Poverty remains a persistent challenge in some of the world’s most remote mountain regions in Asia. Limited economic opportunities still characterise sparsely populated communities on the Tibetan plateau, as well as Himalayan villages that Edmund Hillary and Tenzing Norgay Sherpa once passed en route to the first successful ascent of Mount Everest.
In Pakistan, according to an ICIMOD analysis, poverty rates are significantly higher in rural mountain areas. The three divisions of Makran, Kalat and Zhob were reportedly considerably worse off, with Kalat and Zhob having at one point almost twice the proportion of households living below the poverty level as the mountain average. The reality remains that while government has been the key driver in putting a man on the moon, it is the private sector that is key to sustainable economic growth, job creation and poverty reduction. That is as true in the plains and lowlands of Asia, as it will be in its remotest mountain regions, typically home to indigenous peoples and characterised by inaccessibility and fragile agricultural ecosystems. To address this, business, government and civil society must come together and move beyond the politics, stereotypes and animosity that have for too long divided the region. Steps must also be taken to address the ‘little bric’ constraints to growth of bureaucracy, regulation, interventionism and corruption.

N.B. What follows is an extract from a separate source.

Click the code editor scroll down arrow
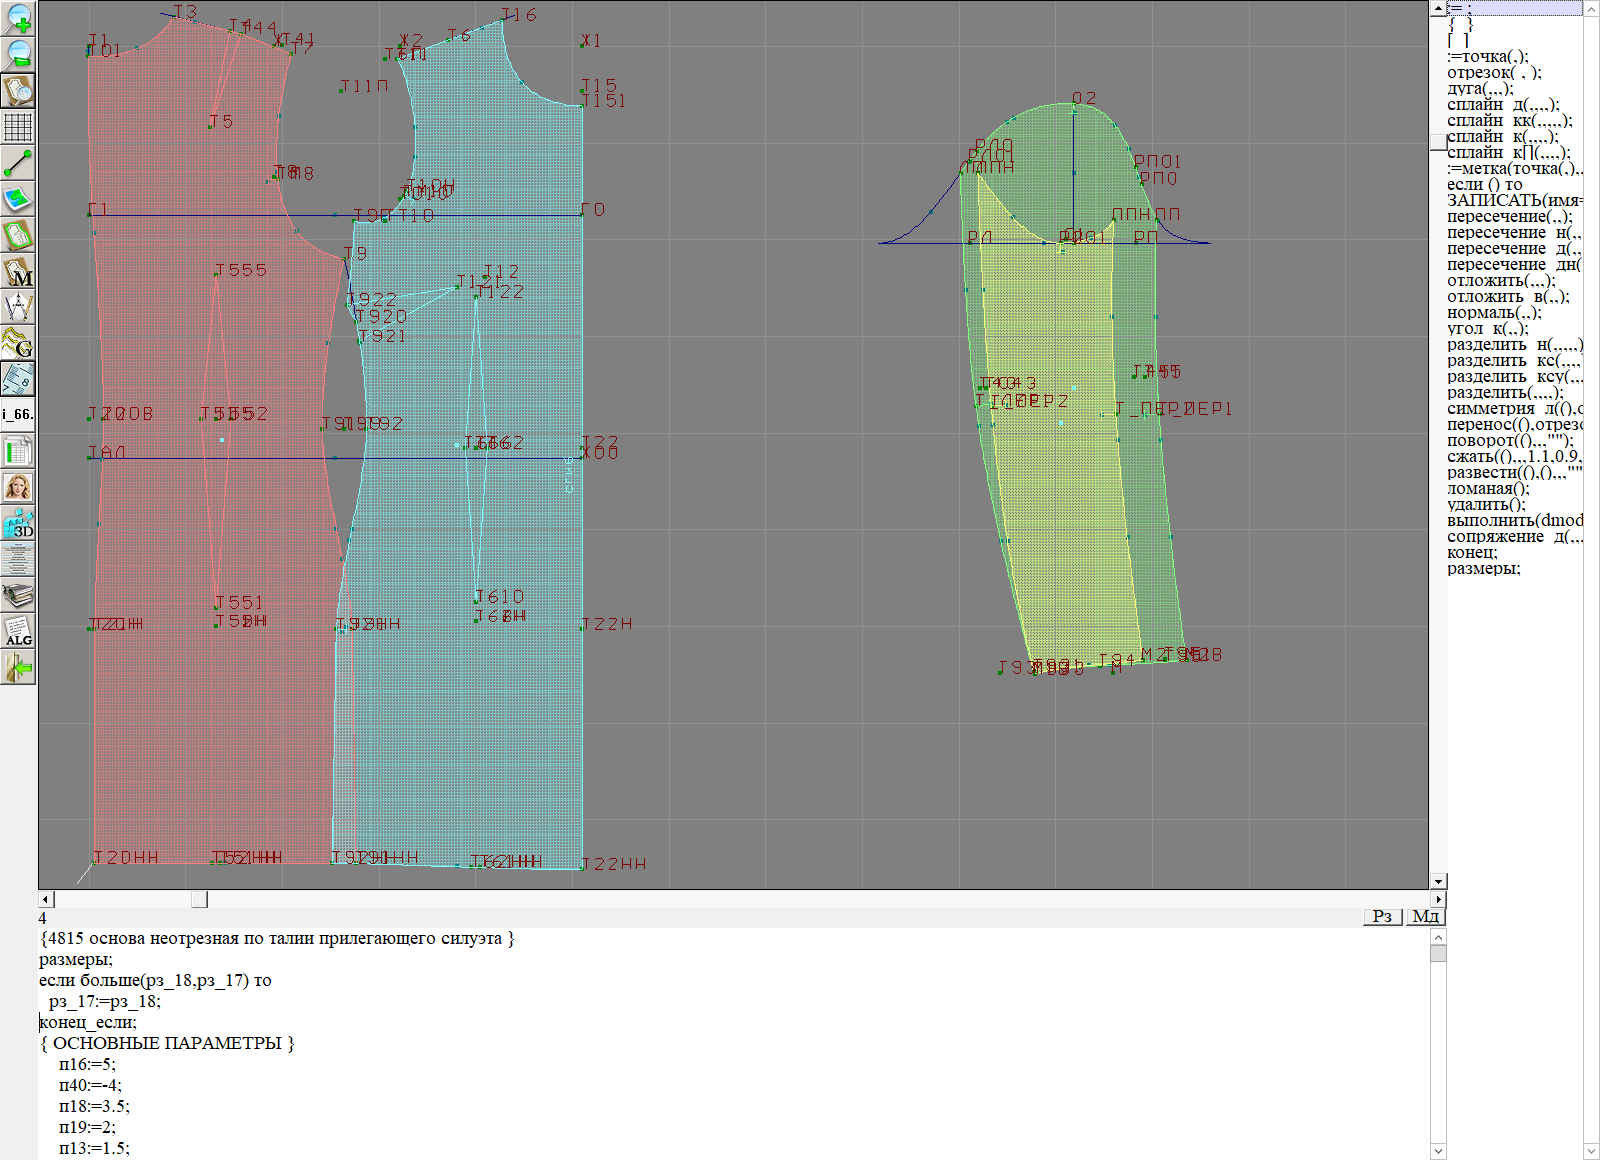The width and height of the screenshot is (1600, 1160). [x=1438, y=1150]
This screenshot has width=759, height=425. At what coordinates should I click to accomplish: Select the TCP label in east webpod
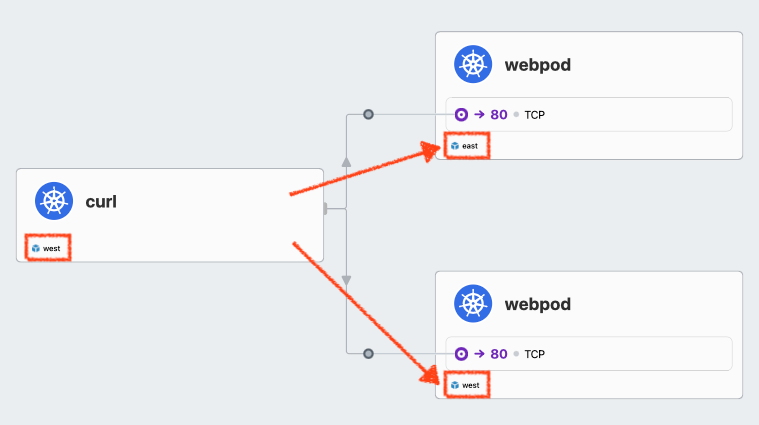tap(534, 115)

At the recent ICIMOD conference, I joined with several business and chamber of commerce counterparts on a panel moderated by CSR Asia. Together, we outlined three important areas that must be addressed to spur private sector engagement in Asia’s remote mountain regions. The first is innovation. The private sector is often ready to explore partnerships, but joint activities and plans for engagement must be innovative, with a business model that is not purely philanthropic, but structured to ensure both end beneficiaries in the community and the private sector can benefit. This will include an assessment of risk and return, something that the private sector is long accustomed to, and which government and civil society should also integrate into their own efforts in increasing accountability for time and money spent.
The second is involvement. Too often, the business community is invited to ‘participate’ in a project or asked to fund a piece of research that already has been outlined and decided. The message is in essence, we want your money, but any other involvement is not welcome lest it ‘taint’ the effort. Instead, the private sector must be engaged early on. An innovative partnership would go beyond business as usual, and involve the private sector in fashioning programmes that also leverage a commercial partner’s market experience and knowledge. Such innovative, involved and engaged partnerships can be to the long-term benefit of both mountain communities and the bottom line. This is critical to success and sustainability of any private sector involvement. One spotlighted example of private sector intervention discussed in Kathmandu was a pilot effort to work with marginalised farmers in South Asia, helping catalyse linkages — just as other programmes have facilitated cooperatives — to share information, improve agricultural products and yields, and ultimately build better supply chains and profits.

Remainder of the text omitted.